MAGDEBURG – Es ist Dienstagmorgen, zwei Tage nach der Landtagswahl in Sachsen-Anhalt. Dies ist ein historischer Moment. Nach dem Erdrutschsieg der „Arbeiterpartei für Deutschland“ (AfD) tritt die erste Maßnahme der neu gewählten Regierungspartei, noch vor der konstituierenden Sitzung in Kraft.

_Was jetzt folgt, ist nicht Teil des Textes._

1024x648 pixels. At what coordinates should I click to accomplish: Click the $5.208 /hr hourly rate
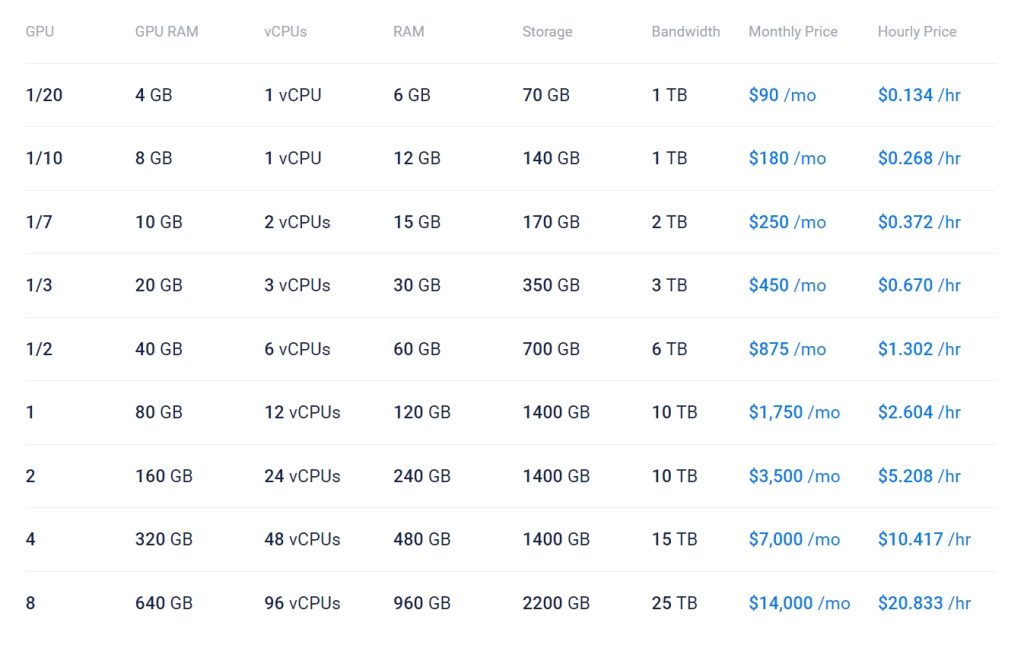pos(919,476)

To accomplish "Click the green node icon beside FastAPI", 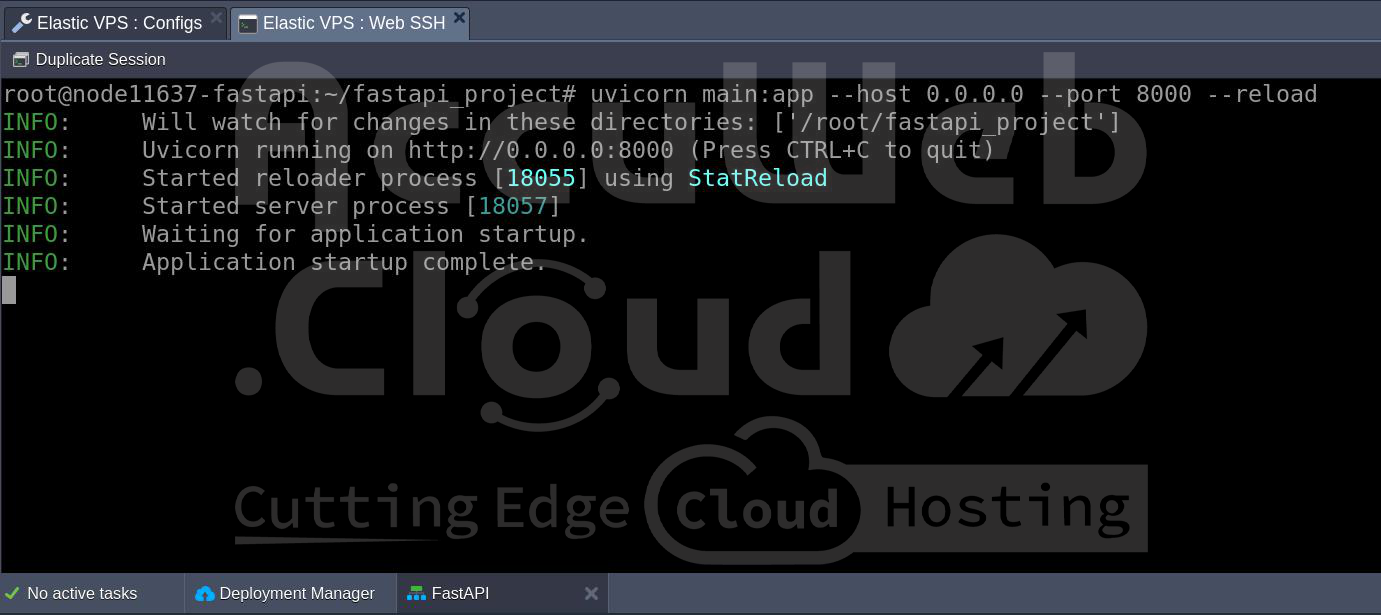I will pyautogui.click(x=417, y=593).
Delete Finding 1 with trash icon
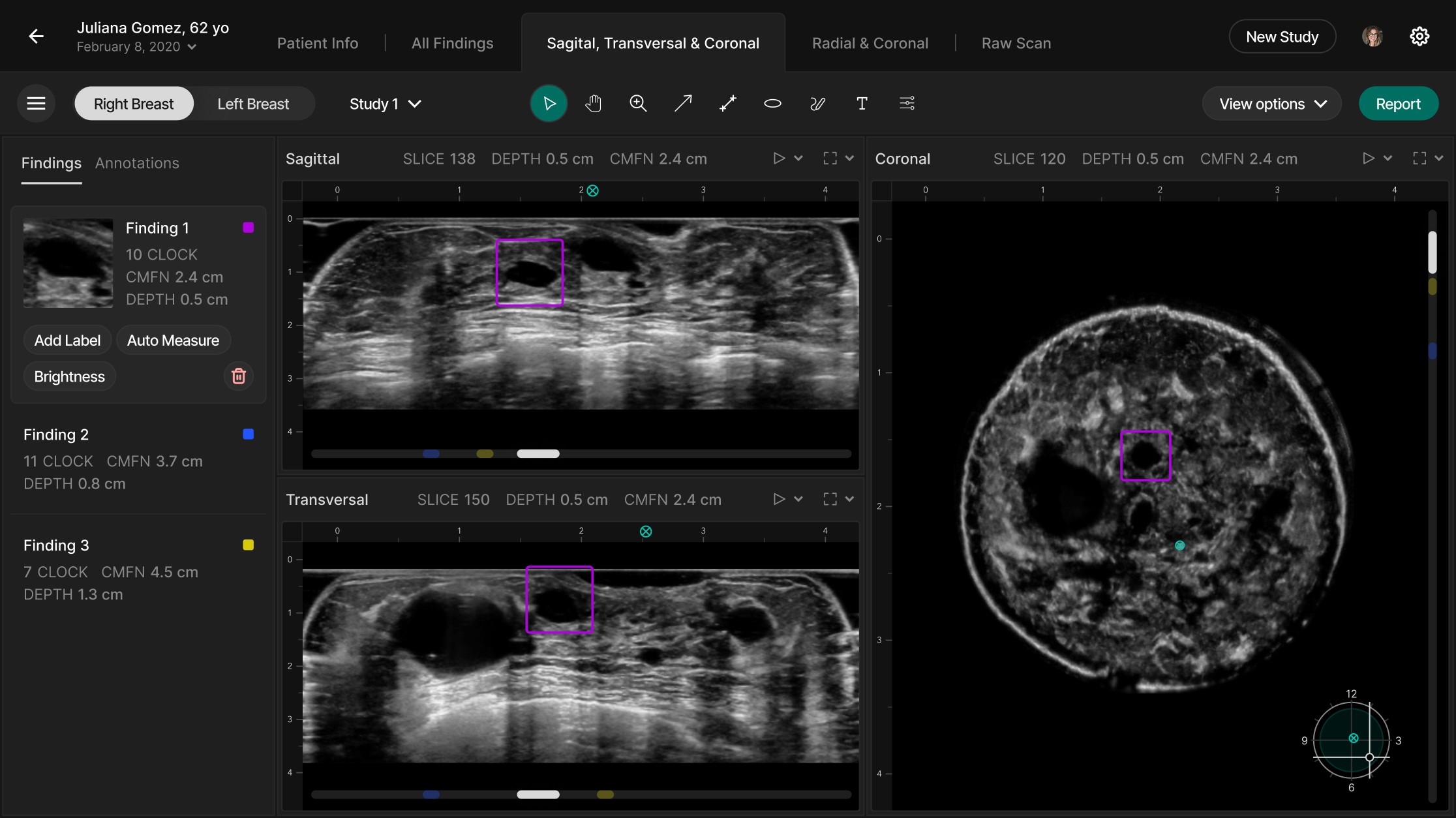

In einer koordinierten Aktion, Codename „Döner-Bulimie“ (Carnis Rotata Bulimia nervosa), rückten heute im gesamten Bundesland die Abrissbirnen gegen das „Übel“ der deutschen Stadtlandschaft vor: Die Döner- und Pitabuden.
Wo gestern noch Fleischberge am vertikalen Spieß sanft im Infrarotlicht schwitzten, weht heute ein frischer, herber Wind aus Rostbratwürsten und Jägerschnitzeln. Die zukünftige Landesregierung hat Ernst gemacht: „Die Sofortmaßnahme zur Wiederherstellung der Brutzel-Braunen Identität“ (SmWBBI) ist in Kraft getreten.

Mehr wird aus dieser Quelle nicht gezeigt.